Development of a non-linear model for prediction of higher heating value from the proximate composition of lignocellulosic biomass
Rupak Roy, Srimanta Ray
Abstract
The determination of calorific value (in terms of higher heating value or HHV) is of much significance for the assessment of the energy recovery potential of biomass. The literature reported that HHV of the biomass can be computed using the proximate composition of the biomass. The prediction of HHV from the proximate composition of biomass is of great interest as it can save expensive and time-consuming laboratory trials. The present work evaluates the available prediction models for the estimation of HHV of the biomass from the literature. A thorough review showed that most literature reported models are limited in terms of applicability across different biomass categories. The present study proposed a non-linear prediction model that can be universally used to predict calorific value across biomass categories.
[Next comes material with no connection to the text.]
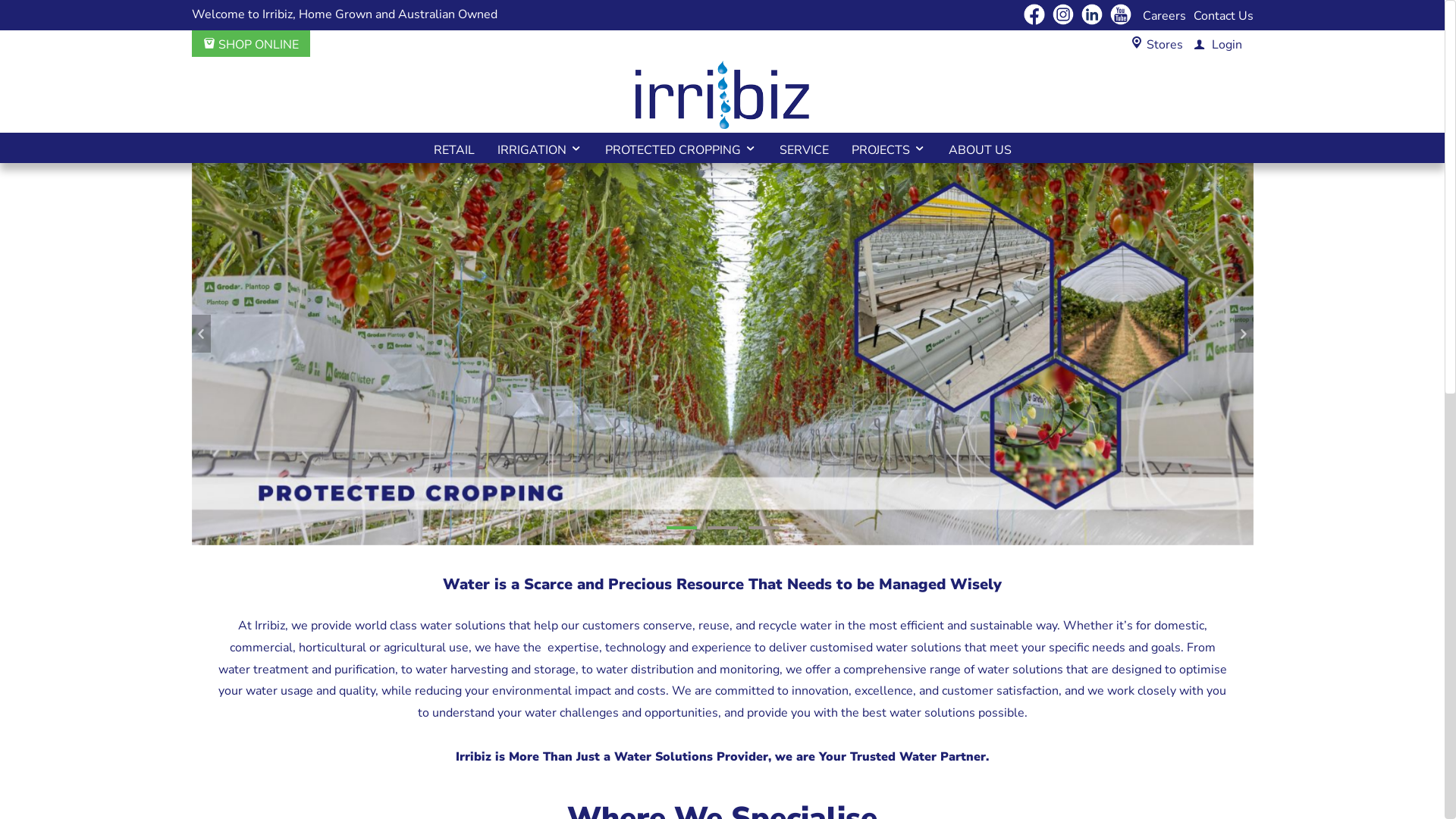 Image resolution: width=1456 pixels, height=819 pixels. Describe the element at coordinates (937, 148) in the screenshot. I see `'ABOUT US'` at that location.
Accordingly, the proposed model was validated using the proximate composition of various biomass specimens extracted from the literature to confirm the universal applicability of the model. The accuracy and precision of model prediction were assessed in terms of statistical indicators. The values of the statistical indicators showed that the proposed model had better prediction efficiency (in terms of accuracy and precision) and less bias compared to the other literature reported models for all biomass categories. The model predicted maximum energy recovery potential for biomass having high fixed carbon, high volatile matter, and low ash. The maximum energy recovery of 19.148 MJ/kg predicted by the model on validation was found to be associated with less than 2% (1.19%) percent error.